• YOUR TASK:
Reproduce the lines of the listing below verbatim, beginning at the line that contains "coordinates (858, 841)." and stopping after the line that contains "comment-meta: 7m 76 likes Reply is".
"""
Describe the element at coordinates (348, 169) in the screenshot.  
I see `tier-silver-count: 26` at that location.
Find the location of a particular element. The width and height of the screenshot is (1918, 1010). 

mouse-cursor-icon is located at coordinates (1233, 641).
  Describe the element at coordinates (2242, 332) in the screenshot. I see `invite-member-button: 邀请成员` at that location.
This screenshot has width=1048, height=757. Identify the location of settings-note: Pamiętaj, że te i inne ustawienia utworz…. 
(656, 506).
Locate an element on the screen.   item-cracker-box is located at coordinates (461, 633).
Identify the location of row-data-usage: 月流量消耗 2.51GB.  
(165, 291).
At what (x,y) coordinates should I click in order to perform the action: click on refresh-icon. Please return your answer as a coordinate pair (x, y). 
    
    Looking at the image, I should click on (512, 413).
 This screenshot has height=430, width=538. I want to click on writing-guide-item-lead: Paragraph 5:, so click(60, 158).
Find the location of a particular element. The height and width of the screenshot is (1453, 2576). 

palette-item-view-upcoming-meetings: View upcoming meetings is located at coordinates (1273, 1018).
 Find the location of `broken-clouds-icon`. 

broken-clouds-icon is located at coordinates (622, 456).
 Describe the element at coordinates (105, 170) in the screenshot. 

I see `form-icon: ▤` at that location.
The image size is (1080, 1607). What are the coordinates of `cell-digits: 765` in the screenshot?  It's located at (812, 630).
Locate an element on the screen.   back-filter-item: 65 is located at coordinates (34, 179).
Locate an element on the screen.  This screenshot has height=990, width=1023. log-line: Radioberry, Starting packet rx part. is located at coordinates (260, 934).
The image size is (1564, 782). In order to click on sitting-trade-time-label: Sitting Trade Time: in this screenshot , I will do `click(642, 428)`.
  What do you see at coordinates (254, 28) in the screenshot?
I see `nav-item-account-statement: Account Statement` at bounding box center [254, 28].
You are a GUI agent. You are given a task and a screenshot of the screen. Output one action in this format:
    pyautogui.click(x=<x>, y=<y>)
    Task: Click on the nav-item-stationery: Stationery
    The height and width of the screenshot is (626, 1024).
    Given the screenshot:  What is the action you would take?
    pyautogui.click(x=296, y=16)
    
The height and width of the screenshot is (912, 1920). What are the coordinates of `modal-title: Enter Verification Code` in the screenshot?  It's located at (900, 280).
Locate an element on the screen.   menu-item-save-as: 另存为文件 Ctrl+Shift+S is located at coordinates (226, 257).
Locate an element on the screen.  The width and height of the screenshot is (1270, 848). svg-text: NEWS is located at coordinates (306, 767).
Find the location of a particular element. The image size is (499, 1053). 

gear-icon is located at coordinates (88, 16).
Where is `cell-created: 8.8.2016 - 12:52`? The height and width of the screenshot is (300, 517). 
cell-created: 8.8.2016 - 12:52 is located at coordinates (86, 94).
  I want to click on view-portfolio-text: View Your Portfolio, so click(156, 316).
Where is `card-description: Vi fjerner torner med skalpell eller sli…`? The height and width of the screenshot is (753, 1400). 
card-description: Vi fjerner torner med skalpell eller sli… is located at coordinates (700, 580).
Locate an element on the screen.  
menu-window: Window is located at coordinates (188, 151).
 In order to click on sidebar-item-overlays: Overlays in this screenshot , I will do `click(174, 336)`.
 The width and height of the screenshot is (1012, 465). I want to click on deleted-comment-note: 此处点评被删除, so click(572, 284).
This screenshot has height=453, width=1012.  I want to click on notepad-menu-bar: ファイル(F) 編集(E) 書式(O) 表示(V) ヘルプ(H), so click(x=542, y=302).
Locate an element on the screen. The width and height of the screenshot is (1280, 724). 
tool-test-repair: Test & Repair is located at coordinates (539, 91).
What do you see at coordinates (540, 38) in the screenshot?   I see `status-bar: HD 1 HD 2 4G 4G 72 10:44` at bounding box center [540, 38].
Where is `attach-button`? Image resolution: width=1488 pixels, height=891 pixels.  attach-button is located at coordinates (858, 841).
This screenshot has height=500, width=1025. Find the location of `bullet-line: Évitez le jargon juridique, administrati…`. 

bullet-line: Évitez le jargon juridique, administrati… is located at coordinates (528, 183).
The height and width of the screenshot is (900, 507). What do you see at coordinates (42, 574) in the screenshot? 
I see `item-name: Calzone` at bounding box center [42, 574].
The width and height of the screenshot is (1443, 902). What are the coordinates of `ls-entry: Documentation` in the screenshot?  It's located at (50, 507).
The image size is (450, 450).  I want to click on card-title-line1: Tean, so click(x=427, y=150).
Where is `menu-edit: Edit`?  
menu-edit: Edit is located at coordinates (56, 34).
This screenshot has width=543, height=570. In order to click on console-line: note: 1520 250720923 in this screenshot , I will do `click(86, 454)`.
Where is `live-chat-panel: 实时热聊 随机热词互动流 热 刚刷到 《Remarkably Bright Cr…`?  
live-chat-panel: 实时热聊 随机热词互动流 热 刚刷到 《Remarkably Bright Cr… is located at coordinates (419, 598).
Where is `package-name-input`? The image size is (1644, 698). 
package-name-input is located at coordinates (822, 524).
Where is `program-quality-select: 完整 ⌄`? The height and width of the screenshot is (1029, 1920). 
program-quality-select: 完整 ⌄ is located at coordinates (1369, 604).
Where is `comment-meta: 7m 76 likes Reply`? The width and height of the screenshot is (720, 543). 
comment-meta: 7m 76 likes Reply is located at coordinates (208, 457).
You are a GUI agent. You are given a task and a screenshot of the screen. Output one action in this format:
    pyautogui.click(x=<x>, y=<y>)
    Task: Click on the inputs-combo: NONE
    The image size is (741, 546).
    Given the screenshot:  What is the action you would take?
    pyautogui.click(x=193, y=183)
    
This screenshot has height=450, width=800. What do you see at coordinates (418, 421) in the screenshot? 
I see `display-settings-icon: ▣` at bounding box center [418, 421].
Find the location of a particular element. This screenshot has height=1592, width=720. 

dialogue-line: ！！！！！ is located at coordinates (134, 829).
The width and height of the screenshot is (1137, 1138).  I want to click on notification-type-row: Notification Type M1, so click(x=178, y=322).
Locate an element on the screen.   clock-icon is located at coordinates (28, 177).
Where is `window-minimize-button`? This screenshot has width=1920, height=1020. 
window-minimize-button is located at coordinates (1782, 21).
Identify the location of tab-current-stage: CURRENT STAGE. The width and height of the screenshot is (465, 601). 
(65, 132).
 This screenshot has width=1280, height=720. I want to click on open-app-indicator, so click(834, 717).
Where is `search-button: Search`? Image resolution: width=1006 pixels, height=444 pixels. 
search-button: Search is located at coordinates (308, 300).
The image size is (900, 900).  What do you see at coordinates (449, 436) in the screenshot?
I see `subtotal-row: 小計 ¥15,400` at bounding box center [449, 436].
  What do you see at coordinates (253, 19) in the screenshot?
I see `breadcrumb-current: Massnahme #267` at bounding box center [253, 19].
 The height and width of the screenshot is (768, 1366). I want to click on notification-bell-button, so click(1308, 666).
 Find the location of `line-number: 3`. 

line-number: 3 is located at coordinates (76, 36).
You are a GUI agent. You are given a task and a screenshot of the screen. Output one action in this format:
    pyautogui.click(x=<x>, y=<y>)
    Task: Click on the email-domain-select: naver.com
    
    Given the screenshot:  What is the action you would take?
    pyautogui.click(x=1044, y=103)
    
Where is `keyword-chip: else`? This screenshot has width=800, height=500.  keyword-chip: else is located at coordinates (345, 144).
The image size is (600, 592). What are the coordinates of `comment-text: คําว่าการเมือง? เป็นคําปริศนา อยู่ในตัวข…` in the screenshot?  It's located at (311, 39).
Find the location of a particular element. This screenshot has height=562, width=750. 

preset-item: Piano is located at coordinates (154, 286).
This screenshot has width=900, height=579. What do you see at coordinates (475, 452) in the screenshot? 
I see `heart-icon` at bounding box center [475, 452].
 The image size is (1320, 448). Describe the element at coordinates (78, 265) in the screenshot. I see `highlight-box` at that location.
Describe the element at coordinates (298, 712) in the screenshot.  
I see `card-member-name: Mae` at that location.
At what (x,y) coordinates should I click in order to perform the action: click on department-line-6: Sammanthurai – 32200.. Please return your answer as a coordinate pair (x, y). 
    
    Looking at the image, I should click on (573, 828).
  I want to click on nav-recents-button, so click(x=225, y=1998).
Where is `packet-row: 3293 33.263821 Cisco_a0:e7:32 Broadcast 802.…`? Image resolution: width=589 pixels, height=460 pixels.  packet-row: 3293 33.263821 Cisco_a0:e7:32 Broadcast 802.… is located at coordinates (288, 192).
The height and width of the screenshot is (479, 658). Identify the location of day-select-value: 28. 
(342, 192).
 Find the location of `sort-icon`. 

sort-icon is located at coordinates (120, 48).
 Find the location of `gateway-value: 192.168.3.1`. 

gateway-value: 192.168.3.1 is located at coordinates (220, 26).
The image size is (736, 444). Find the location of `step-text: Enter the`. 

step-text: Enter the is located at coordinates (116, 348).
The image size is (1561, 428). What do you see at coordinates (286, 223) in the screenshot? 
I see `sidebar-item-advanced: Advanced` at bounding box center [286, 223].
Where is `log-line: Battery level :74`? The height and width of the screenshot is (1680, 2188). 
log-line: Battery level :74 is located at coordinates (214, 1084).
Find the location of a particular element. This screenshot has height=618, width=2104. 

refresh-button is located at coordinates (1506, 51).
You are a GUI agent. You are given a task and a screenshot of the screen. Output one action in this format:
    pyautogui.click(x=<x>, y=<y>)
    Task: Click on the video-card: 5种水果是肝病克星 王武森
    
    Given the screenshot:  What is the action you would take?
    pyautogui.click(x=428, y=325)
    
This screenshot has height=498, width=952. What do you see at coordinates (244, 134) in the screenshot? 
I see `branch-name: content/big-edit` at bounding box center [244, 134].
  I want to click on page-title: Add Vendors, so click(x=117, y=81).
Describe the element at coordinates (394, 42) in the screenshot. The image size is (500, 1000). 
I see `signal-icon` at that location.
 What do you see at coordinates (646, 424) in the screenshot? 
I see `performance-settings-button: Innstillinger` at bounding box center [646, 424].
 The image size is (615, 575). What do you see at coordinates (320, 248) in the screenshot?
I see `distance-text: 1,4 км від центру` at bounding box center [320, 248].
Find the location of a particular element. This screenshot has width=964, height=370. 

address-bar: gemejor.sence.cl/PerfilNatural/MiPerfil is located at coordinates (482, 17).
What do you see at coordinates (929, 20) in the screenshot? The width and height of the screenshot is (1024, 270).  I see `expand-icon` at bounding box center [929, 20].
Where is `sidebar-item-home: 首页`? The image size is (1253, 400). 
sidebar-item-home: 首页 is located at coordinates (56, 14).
"""
• OUTPUT FOR THIS EXERCISE:
Where is `attach-button`? Image resolution: width=1488 pixels, height=891 pixels.  attach-button is located at coordinates (858, 841).
This screenshot has height=500, width=1025. Find the location of `bullet-line: Évitez le jargon juridique, administrati…`. 

bullet-line: Évitez le jargon juridique, administrati… is located at coordinates (528, 183).
The height and width of the screenshot is (900, 507). What do you see at coordinates (42, 574) in the screenshot? 
I see `item-name: Calzone` at bounding box center [42, 574].
The width and height of the screenshot is (1443, 902). What are the coordinates of `ls-entry: Documentation` in the screenshot?  It's located at (50, 507).
The image size is (450, 450).  I want to click on card-title-line1: Tean, so click(x=427, y=150).
Where is `menu-edit: Edit`?  
menu-edit: Edit is located at coordinates (56, 34).
This screenshot has width=543, height=570. In order to click on console-line: note: 1520 250720923 in this screenshot , I will do `click(86, 454)`.
Where is `live-chat-panel: 实时热聊 随机热词互动流 热 刚刷到 《Remarkably Bright Cr…`?  
live-chat-panel: 实时热聊 随机热词互动流 热 刚刷到 《Remarkably Bright Cr… is located at coordinates (419, 598).
Where is `package-name-input`? The image size is (1644, 698). 
package-name-input is located at coordinates (822, 524).
Where is `program-quality-select: 完整 ⌄`? The height and width of the screenshot is (1029, 1920). 
program-quality-select: 完整 ⌄ is located at coordinates (1369, 604).
Where is `comment-meta: 7m 76 likes Reply`? The width and height of the screenshot is (720, 543). 
comment-meta: 7m 76 likes Reply is located at coordinates (208, 457).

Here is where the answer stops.